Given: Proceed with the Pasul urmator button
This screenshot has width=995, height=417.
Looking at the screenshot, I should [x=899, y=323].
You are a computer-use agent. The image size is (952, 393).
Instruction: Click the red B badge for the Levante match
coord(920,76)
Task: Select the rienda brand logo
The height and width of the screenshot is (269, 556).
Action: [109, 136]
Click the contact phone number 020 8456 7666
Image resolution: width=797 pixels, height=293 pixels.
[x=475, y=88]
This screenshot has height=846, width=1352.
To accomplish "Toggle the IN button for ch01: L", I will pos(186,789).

-----

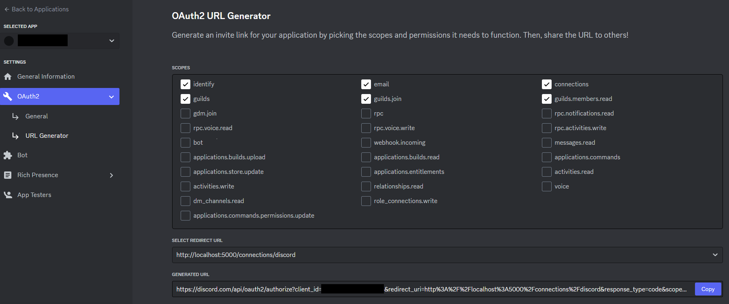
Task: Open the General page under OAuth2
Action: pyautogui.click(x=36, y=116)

-----

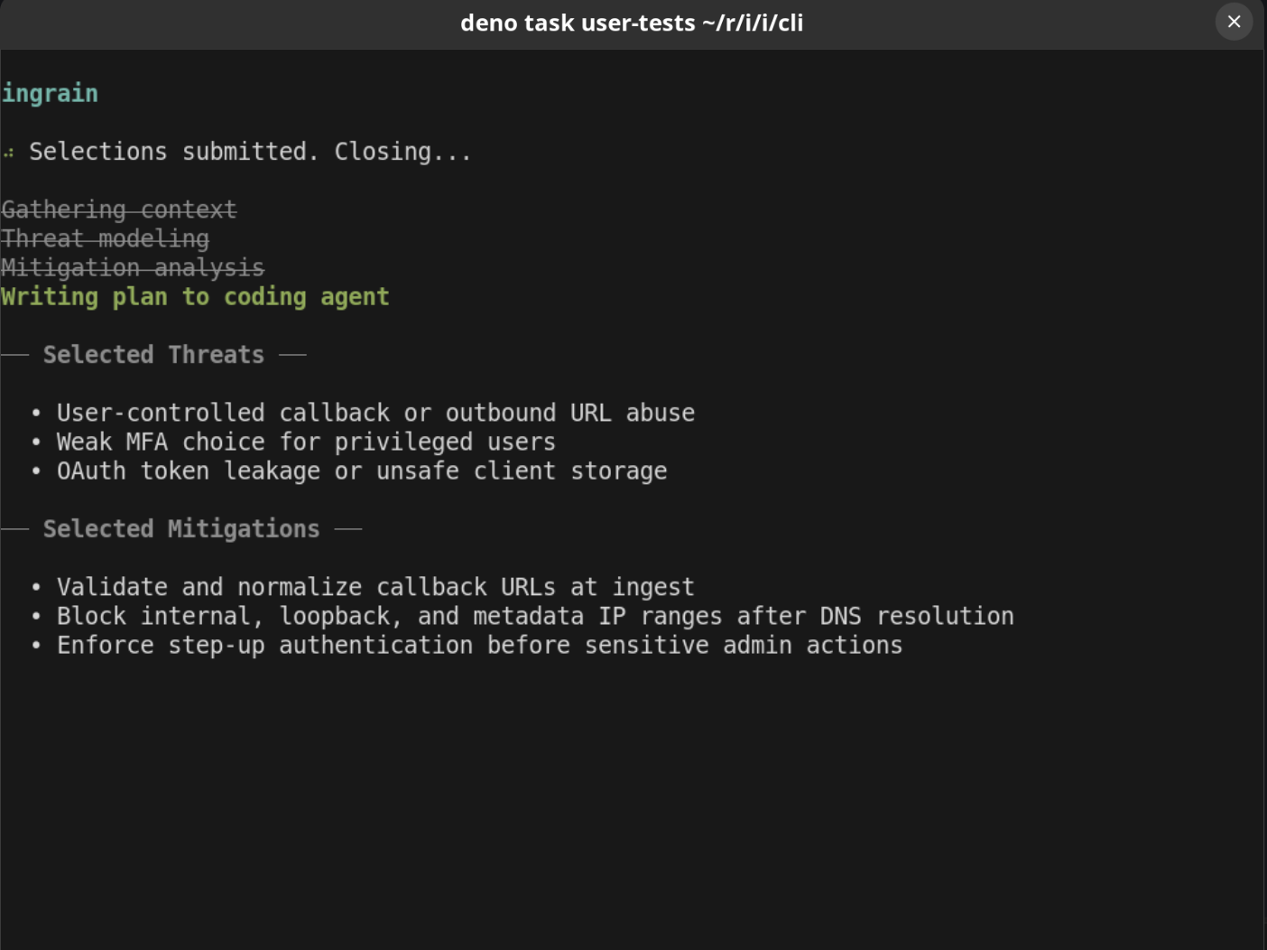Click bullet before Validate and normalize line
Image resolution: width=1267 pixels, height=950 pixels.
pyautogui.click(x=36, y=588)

-----

ASSIGNED TASK:
All lines in the data above from the one with "You are a computer-use" through the one with "Task: Select the rienda brand logo" must be repeated exactly, and no others.

RESPONSE:
You are a computer-use agent. The image size is (952, 393).
Instruction: Click the red B badge for the Levante match
coord(920,76)
Task: Select the rienda brand logo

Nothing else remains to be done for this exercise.